- [Dataset entries]:
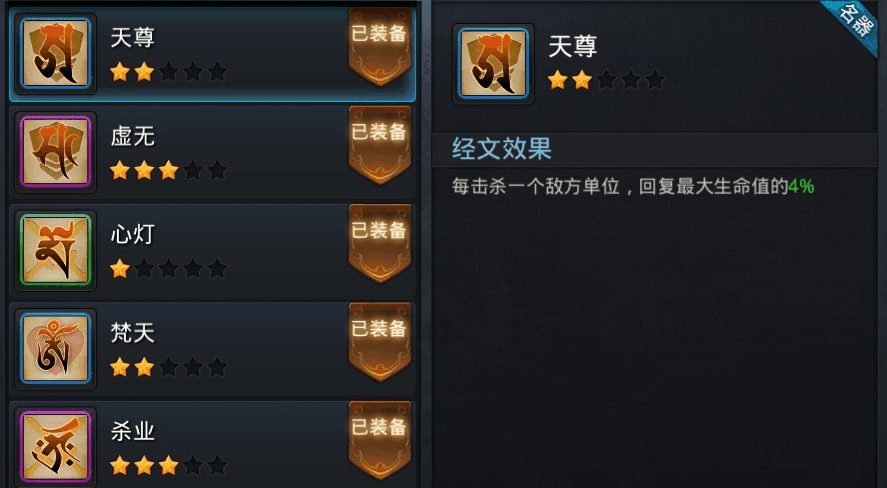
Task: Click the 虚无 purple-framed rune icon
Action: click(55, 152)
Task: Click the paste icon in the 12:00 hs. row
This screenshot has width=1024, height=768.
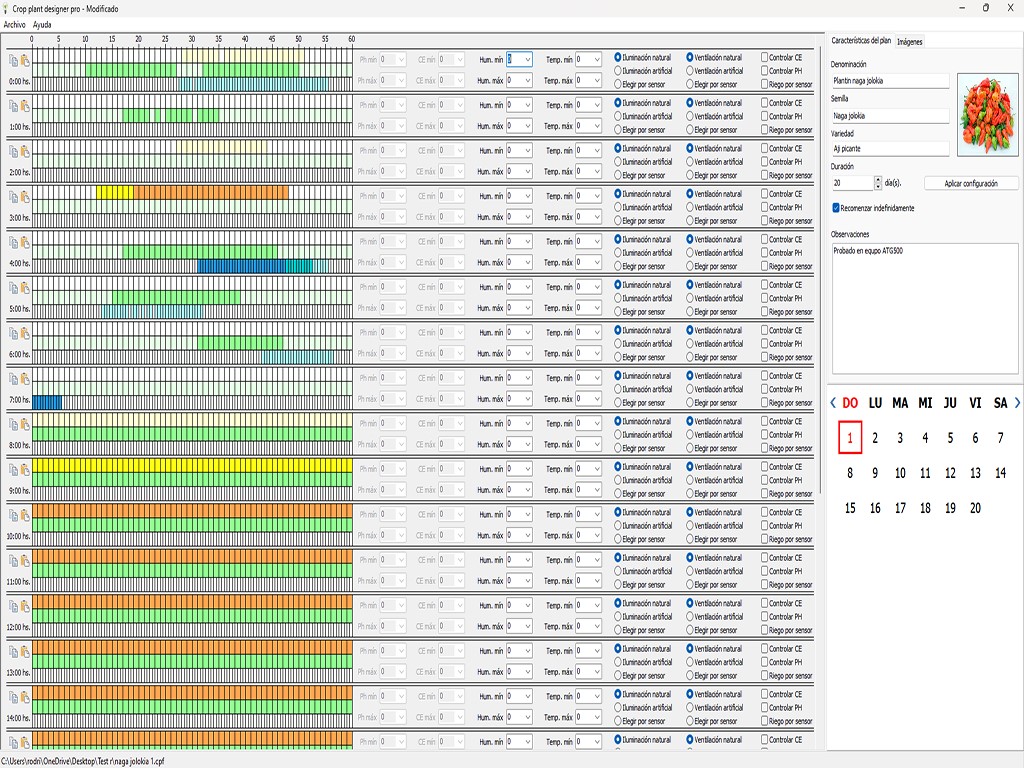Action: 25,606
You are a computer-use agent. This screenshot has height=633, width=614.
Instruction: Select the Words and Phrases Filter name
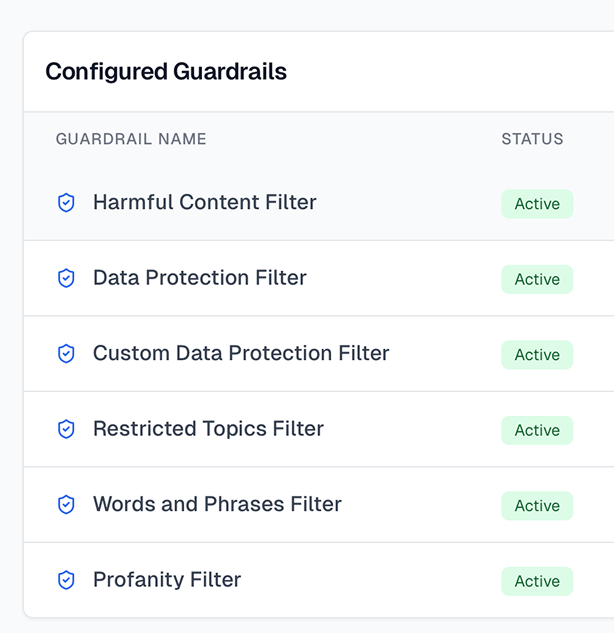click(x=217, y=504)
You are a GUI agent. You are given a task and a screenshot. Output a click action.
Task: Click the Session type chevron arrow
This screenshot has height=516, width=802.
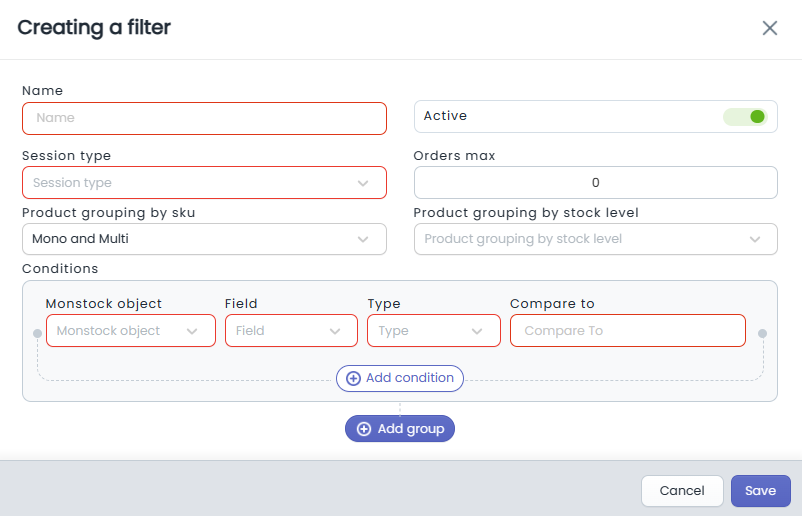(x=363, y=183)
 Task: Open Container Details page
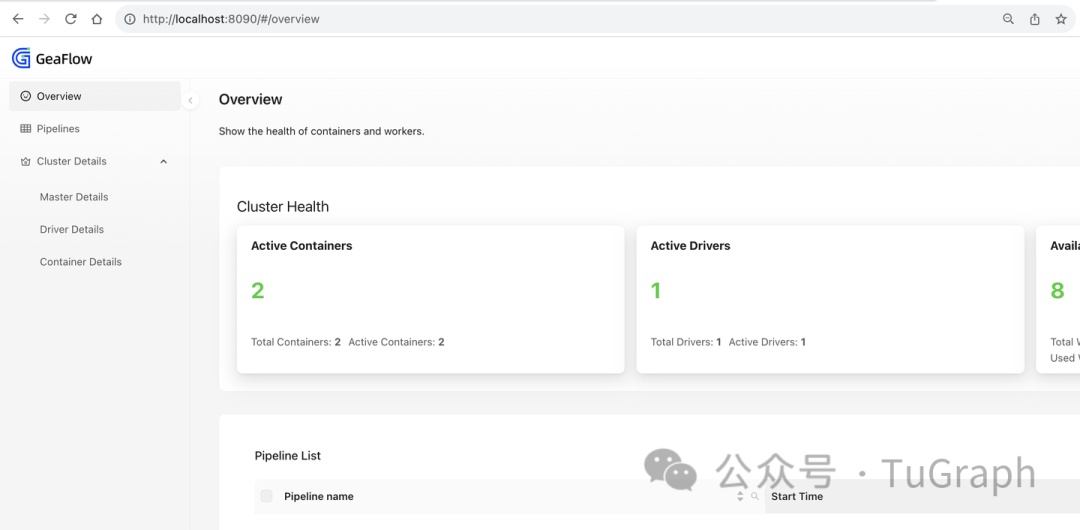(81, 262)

- [Request]:
Rewrite all of the material above with every instance of "screenshot" changed to "screen capture" and everything else left as it is. Omit the pictures from your answer.

- [Correct result]:
Task: Click the 虚无 purple-framed rune icon
Action: click(55, 152)
Task: Click the paste icon in the 12:00 hs. row
This screen capture has width=1024, height=768.
Action: 25,606
You are a computer-use agent. This screen capture has height=633, width=614.
Instruction: Select the Words and Phrases Filter name
click(x=217, y=504)
You are a GUI agent. You are given a task and a screen capture. Output a click action.
Task: Click the Session type chevron arrow
This screen capture has height=516, width=802.
(x=363, y=183)
 Task: Open Container Details page
(81, 262)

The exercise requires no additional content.